Nash leaned closer. “There’s only one woman in Summerville who has my attention,” he whispered before brushing his lips lightly across hers, sending currents of awareness flowing from her mouth to every part of her body, making Aria feel lit up from the inside.
When Nash pulled away, she could barely remember how to breathe, let alone think of a witty comeback. Thankfully, the waiter arrived with their dessert a second later, granting her a reprieve, and a chance to pull herself together.
Pretend, it’s just pretend, she silently chanted to herself.
But as she and Nash laughed together over the mess Felicity was making of her cup of ice cream, and Aria fought Nash for the last bite of their shared dessert, she couldn’t deny how real it all felt.
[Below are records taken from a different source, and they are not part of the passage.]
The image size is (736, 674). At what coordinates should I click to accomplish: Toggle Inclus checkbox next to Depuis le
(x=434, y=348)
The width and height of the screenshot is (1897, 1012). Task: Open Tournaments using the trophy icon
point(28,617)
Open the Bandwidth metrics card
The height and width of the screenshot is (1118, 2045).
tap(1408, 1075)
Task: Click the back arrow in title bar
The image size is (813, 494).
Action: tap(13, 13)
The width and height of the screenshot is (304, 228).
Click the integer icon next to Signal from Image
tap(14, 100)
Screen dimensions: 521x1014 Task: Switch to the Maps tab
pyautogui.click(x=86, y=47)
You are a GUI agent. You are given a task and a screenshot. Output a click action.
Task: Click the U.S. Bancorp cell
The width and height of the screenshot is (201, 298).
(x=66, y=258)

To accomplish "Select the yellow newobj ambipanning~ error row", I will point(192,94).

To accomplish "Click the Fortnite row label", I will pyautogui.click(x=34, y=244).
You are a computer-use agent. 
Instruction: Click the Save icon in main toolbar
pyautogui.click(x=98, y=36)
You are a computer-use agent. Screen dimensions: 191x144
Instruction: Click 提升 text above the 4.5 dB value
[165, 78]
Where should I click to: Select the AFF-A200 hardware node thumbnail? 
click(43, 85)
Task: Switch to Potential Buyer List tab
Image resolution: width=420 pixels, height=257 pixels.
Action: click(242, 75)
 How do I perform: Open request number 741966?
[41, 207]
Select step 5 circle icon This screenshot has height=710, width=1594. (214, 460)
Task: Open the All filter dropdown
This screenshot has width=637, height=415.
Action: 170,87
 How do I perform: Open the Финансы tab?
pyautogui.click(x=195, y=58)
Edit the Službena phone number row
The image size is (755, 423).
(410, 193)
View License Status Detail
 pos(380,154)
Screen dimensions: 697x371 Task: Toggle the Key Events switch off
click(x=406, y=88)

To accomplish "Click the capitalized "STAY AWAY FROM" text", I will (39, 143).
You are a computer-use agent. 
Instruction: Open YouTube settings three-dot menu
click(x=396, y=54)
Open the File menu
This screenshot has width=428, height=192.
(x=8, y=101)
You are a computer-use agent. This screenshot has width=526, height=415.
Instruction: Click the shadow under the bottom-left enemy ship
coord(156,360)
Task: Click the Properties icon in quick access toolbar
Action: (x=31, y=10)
Or how much she wished Nash would be joining her in his big bed when they got home tonight.
Even when dinner ended and they escaped to the sidewalk outside the restaurant—strapping Felicity into her stroller and taking an after-dinner walk past the busy restaurants and shops of Main Street—Aria still felt the glow of dinner surrounding them, making it impossible to keep from twining her arm through Nash’s, and leaning into to him as he pushed the stroller down the street.
She was enjoying the excuse to be close to him so much that she didn’t hear the woman’s voice, or realize why they had stopped, until she looked up to find Rachael Wertz standing in the middle of the sidewalk in front of them, wearing a gaudy red tube dress and a dumb look on her face.